RuntimeError: CUDA out of memory. just on documented ape training of Linemod

ethnhe / PVN3D

Code for "PVN3D: A Deep Point-wise 3D Keypoints Hough Voting Network for 6DoF Pose Estimation", CVPR 2020

MIT License

488 stars 105 forks source link

RuntimeError: CUDA out of memory. just on documented ape training of Linemod #35

Closed pbeeson closed 3 years ago

pbeeson commented 4 years ago

As new person to the pytorch/6d-pose estimation world, I finally got PVD3D set up after some issues. When I try to just run the normal training python3 -m train.train_linemod_pvn3d --cls ape it very quickly uses up all my GPU memory. I've tried setting the batch size to 1 in the linemod/dataset_config/models_info.yml and in common.py, but I always get the exact same behavior. It's as if the actual batch size is computed elsewhere, and I don't have control over it. Any help you might provide is greatly appreciated.

ethnhe commented 4 years ago

First use nvidia-smi to view the memory usage of each GPU. You can then use CUDA_VISIBLE_DEVICES=1,2 to specify which GPU(s) to use. For example, running with CUDA_VISIBLE_DEVICES=1,2 python3 -m train.train_linemod_pvn3d --cls ape will use GPU 1, 2 for training.

pbeeson commented 4 years ago

Yeah, I only have 1 GPU. So ultimately, it looks like PVDNet is set up in a way that uses up my whole 4GB of GPU just on loading the data, no matter what match size I set. I realize that 4GB isn't ideal for training, but at the same time, I feel like ther should be a tradeoff in time versus batch size/memory usage that should be tune-able somewhere.

WW-0 commented 3 years ago

As new person to the pytorch/6d-pose estimation world, I finally got PVD3D set up after some issues. When I try to just run the normal training python3 -m train.train_linemod_pvn3d --cls ape it very quickly uses up all my GPU memory.
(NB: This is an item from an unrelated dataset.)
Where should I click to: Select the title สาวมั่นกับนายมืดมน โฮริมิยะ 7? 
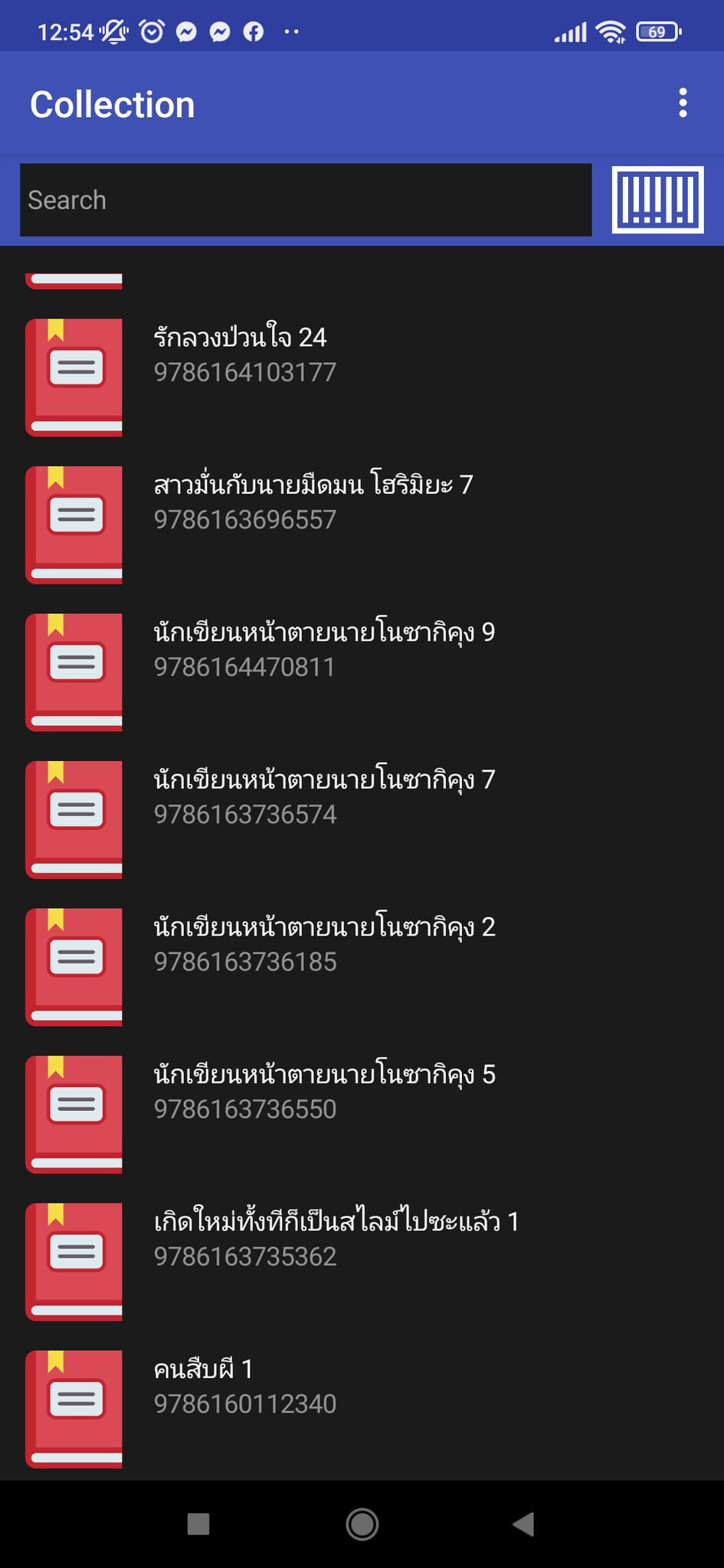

I've tried setting the batch size to 1 in the linemod/dataset_config/models_info.yml and in common.py, but I always get the exact same behavior. It's as if the actual batch size is computed elsewhere, and I don't have control over it. Any help you might provide is greatly appreciated.

Have you solved the same problem

WW-0 commented 3 years ago

请问作者这个问题怎么解决

Ray0089 commented 3 years ago

请问作者这个问题怎么解决

加钱上大内存GPU (#^.^#)

pbeeson commented 3 years ago

I think this can close. My guess is that this is likely due to having only a 4GB GPU.